Nemo propheta in patria. È il destino del governo Meloni: apprezzato in Europa e bombardato in Patria dal circuito micidiale di sindacati e sinistra radicale. Nella prima visita da premier a Downing Street Meloni porta a casa una dichiarazione d'intenti col primo ministro Rishi Sunak sull'immigrazione e una condivisione sulle ricette fiscali. Un debutto incoraggiante, che diventa un'ovazione al ricevimento all'ambasciata italiana nel Regno Uniti con 400 ospiti dell'alta finanza, tra imprenditori e banche d'affari. Il capo dell'esecutivo può mettere sul piatto del banchetto i dati: il Pil in crescita dello 0,5 rispetto al trimestre precedente, la ritrovata fiducia in Italia di imprese e famiglie. Dati diffusi, non dall'ufficio studi di Fdi ma dall'Istat. Un cambio di marcia a cui gli investitori della City guardano con grande interesse. E anche i più scettici devono ricredersi sulle politiche economiche del governo di destra. Eppure in Italia questo nuovo passo viene stritolato dalla polemica urlata di Landini che ieri ancora una volta attaccava: «Essere convocati la domenica sera per un provvedimento che hanno già deciso e che faranno il lunedì mattina non è quello che noi abbiamo chiesto da tempo, dopodiché valuteremo quello che concretamente verrà realizzato». E poi ancora il richiamo alla piazza da parte del capo del Cgil: «Valuteremo naturalmente quello che ci diranno. Vorrei ricordare a tutti che abbiamo in programma non solo il primo maggio ma anche tre grandi manifestazioni a maggio, a Bologna il 6, a Milano il 13 e a Napoli il 20, manifestazioni che vogliono mettere al centro la necessità di un cambiamento delle politiche economiche e sociali».

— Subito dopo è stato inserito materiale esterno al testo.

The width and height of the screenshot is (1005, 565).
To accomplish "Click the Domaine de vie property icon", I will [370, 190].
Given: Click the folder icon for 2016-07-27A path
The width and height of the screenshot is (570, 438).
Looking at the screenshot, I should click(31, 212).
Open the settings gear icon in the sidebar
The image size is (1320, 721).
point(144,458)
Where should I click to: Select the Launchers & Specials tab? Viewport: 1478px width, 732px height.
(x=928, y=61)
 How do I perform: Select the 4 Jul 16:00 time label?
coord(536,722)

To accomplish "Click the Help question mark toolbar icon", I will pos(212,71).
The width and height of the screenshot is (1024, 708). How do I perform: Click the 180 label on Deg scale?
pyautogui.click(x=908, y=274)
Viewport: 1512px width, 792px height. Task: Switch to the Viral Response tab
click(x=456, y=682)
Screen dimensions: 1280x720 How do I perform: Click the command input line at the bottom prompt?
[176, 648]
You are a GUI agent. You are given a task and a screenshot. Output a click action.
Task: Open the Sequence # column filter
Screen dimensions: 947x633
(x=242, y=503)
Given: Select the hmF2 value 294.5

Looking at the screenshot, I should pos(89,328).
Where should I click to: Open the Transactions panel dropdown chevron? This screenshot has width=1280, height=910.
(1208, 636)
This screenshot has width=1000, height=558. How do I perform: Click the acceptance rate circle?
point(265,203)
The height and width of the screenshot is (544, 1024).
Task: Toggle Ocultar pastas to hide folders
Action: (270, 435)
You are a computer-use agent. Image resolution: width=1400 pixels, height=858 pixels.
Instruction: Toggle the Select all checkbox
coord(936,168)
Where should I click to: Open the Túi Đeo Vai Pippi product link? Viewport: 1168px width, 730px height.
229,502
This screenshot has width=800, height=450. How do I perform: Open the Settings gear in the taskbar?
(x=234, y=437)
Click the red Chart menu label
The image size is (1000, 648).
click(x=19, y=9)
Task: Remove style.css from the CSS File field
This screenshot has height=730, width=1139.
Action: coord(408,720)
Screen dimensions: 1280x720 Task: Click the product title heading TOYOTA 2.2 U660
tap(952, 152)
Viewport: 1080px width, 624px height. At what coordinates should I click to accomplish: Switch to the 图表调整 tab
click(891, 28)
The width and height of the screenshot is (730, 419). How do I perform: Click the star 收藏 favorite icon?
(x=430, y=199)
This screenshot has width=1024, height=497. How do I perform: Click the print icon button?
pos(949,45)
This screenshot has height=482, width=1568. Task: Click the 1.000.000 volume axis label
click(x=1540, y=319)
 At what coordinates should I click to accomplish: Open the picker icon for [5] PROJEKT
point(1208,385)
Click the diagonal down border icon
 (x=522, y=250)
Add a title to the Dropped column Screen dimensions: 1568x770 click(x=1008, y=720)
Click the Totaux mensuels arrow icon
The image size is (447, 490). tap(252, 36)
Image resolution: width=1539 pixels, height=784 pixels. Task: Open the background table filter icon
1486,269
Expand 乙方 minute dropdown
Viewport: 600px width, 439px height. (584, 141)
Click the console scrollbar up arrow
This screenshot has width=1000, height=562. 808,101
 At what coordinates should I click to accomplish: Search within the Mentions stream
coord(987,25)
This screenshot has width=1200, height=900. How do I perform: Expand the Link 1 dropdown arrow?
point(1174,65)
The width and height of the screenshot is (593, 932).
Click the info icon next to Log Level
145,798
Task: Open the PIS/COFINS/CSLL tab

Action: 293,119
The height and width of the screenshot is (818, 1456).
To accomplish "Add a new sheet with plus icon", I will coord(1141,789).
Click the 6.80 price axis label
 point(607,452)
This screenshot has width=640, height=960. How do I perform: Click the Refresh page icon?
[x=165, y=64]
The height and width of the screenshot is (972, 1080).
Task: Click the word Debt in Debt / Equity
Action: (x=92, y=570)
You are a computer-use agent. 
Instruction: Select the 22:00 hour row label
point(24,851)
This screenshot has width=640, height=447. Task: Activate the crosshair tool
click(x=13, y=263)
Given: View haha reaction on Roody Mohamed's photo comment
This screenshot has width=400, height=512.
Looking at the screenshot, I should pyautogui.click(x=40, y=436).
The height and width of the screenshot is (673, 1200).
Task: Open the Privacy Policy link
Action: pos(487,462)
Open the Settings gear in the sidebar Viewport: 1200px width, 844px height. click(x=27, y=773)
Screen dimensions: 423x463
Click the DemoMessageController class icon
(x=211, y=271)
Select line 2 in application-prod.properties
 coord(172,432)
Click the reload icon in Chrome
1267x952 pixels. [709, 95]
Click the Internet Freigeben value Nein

Una guerriglia che all'estero appare incomprensibile. Alla Cgil non va giù, forse, il colpo a sorpresa: il Consiglio dei ministri convocato per il primo maggio con tanta ciccia nel piatto: misure per i lavoratori, taglio del cuneo, semplificazione e sostegni alle famiglie. Una mossa che rovina la narrazione della sinistra. Da qui la reazione scomposta di Landini e company. Che ora cercano la rissa. Lo scontro.
Un altro colpo alle speranze della sinistra arriva da Parigi: Macron è sempre più orientato a rafforzare l'asse con Meloni in Europa sul dossier caldo che riguarda la modifica del patto di stabilità.
La lucidità e concretezza con cui il ministro dell'Economia Giancarlo Giorgetti e il presidente del Consiglio hanno posto il tema della riduzione ogni anno dello 0,5 del rapporto deficit/pil superiore al 3%, troppo sbilanciato in favore della Germania, ha sorpreso l'inquilino dell'Eliseo. Che ora appoggia la battaglia di Roma.